**Goal:** In the Metallica album rundown, which song is described as Metallica's take on the classic rock ballad?

**Passage provided:**
--- --- ---

We’ll take these two albums as a set, because they were after all largely recorded as one album. At least that was the plan. Re-Load served as a sequel to Load after plans to record a double album proved to be more trouble than the band had bargained for and the decision was made to release half the tracks and then follow it up with the rest a year later.

Load is perhaps Metallica’s most controversial album, even more so than St Anger. Whilst fans complained that St Anger sounded like garbage and didn’t have any guitar solos on it, Load was a point of contention because it was Metallica effectively turning their backs on thrash metal and embracing a moodier, eyeliner-wearing hard rock sound and image.

The result was alienating to many fans and yielded two albums that had some formidable tracks, such as ‘Until It Sleeps’ and ‘The Memory Remains’, but that were otherwise populated by bloated hard rock numbers that had none of the ferocity and firepower of the band’s previous output.

Death Magnetic (2008)

It’s hard to say what Metallica copped it hardest for – St Anger, Load / Re-Load, or the Napster lawsuit? Either way, by the time the mid-2000s rolled around, Metallica had something of an image problem. They were no longer viewed as a band of the people, but as just another band comprised of spoilt rock stars who’d forgotten their roots.

Death Magnetic was the sound of a band trying to return to those roots, and whilst the result was patchy, it was also much-needed. At times it came off like a 40-year-old in the midst of a mid-life crisis buying a Porsche and getting an earring (and speaking of sound, the production on this album was seriously panned) but elsewhere you had songs like ‘The Day That Never Comes’.

No, it wasn’t the Metallica we knew, loved, and feared, but Death Magnetic at least made you feel like they could be hiding in there somewhere.

Metallica (1991)

You’d think the complaints about Metallica turning their backs on heavy metal would’ve started with Load, but in fact fans were already accusing the band of losing their balls once they heard the dulcet opening strums of ‘Nothing Else Matters’, which was basically Metallica’s take on the classic rock ballad.

--- --- ---

**Provided information:**
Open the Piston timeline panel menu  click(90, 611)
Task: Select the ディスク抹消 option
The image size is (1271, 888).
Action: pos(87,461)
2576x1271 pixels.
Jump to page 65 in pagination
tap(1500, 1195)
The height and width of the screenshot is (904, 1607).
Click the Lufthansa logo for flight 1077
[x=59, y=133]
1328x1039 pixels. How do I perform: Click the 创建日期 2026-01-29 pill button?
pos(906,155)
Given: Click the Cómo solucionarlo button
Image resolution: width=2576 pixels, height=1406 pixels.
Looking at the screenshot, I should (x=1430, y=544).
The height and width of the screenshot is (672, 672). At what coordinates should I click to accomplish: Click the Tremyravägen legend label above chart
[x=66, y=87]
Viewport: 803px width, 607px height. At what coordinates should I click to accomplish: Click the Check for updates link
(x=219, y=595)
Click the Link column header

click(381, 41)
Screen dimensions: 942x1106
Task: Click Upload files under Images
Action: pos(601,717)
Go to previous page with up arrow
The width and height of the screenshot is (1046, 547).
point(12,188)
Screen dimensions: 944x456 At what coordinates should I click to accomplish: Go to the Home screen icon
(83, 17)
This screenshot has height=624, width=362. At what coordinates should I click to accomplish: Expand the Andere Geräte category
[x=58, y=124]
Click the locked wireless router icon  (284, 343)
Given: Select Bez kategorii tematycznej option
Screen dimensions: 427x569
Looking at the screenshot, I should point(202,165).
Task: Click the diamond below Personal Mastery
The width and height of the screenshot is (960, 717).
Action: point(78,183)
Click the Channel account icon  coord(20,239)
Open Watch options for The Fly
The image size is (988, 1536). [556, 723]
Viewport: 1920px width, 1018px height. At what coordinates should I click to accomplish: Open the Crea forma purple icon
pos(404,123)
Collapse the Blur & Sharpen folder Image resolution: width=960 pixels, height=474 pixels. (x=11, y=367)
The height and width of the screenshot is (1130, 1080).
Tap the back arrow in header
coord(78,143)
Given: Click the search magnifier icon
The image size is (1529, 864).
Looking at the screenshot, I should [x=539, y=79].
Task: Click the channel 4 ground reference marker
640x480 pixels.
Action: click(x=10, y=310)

--- --- ---

**Task output:** 'Nothing Else Matters'